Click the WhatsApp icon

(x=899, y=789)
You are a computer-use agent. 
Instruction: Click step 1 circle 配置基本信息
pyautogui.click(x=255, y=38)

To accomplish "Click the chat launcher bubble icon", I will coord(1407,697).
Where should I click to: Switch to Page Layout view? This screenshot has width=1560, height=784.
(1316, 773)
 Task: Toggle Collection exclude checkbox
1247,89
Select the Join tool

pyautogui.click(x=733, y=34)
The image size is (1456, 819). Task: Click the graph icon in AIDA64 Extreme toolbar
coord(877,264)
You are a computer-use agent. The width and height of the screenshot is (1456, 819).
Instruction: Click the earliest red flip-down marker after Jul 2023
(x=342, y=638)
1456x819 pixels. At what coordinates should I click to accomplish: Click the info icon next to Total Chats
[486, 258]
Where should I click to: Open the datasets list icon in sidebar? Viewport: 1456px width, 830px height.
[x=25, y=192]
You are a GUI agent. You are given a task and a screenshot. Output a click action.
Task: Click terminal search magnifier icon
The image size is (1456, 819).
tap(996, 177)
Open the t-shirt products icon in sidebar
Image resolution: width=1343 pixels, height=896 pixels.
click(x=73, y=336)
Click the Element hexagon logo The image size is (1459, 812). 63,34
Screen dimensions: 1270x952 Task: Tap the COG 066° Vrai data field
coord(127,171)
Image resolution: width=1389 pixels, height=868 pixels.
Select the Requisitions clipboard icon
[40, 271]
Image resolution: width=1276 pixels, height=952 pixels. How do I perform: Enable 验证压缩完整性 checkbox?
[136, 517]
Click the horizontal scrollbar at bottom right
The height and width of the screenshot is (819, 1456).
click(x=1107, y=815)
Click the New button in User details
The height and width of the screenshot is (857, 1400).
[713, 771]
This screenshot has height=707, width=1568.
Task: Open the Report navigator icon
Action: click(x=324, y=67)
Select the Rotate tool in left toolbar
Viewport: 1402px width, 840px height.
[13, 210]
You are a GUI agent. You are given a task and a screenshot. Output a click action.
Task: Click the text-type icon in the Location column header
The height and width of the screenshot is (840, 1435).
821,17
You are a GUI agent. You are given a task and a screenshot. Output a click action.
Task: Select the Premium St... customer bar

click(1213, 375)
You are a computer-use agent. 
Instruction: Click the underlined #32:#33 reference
+ + + +
# [Try it]
In full and without alteration, return the listing above.

# [Answer to this task]
Click the WhatsApp icon

(x=899, y=789)
You are a computer-use agent. 
Instruction: Click step 1 circle 配置基本信息
pyautogui.click(x=255, y=38)

To accomplish "Click the chat launcher bubble icon", I will coord(1407,697).
Where should I click to: Switch to Page Layout view? This screenshot has width=1560, height=784.
(1316, 773)
 Task: Toggle Collection exclude checkbox
1247,89
Select the Join tool

pyautogui.click(x=733, y=34)
The image size is (1456, 819). Task: Click the graph icon in AIDA64 Extreme toolbar
coord(877,264)
You are a computer-use agent. The width and height of the screenshot is (1456, 819).
Instruction: Click the earliest red flip-down marker after Jul 2023
(x=342, y=638)
1456x819 pixels. At what coordinates should I click to accomplish: Click the info icon next to Total Chats
[486, 258]
Where should I click to: Open the datasets list icon in sidebar? Viewport: 1456px width, 830px height.
[x=25, y=192]
You are a GUI agent. You are given a task and a screenshot. Output a click action.
Task: Click terminal search magnifier icon
The image size is (1456, 819).
tap(996, 177)
Open the t-shirt products icon in sidebar
Image resolution: width=1343 pixels, height=896 pixels.
click(x=73, y=336)
Click the Element hexagon logo The image size is (1459, 812). 63,34
Screen dimensions: 1270x952 Task: Tap the COG 066° Vrai data field
coord(127,171)
Image resolution: width=1389 pixels, height=868 pixels.
Select the Requisitions clipboard icon
[40, 271]
Image resolution: width=1276 pixels, height=952 pixels. How do I perform: Enable 验证压缩完整性 checkbox?
[136, 517]
Click the horizontal scrollbar at bottom right
The height and width of the screenshot is (819, 1456).
click(x=1107, y=815)
Click the New button in User details
The height and width of the screenshot is (857, 1400).
[713, 771]
This screenshot has height=707, width=1568.
Task: Open the Report navigator icon
Action: click(x=324, y=67)
Select the Rotate tool in left toolbar
Viewport: 1402px width, 840px height.
[13, 210]
You are a GUI agent. You are given a task and a screenshot. Output a click action.
Task: Click the text-type icon in the Location column header
The height and width of the screenshot is (840, 1435).
821,17
You are a GUI agent. You are given a task and a screenshot. Output a click action.
Task: Select the Premium St... customer bar

click(1213, 375)
You are a computer-use agent. 
Instruction: Click the underlined #32:#33 reference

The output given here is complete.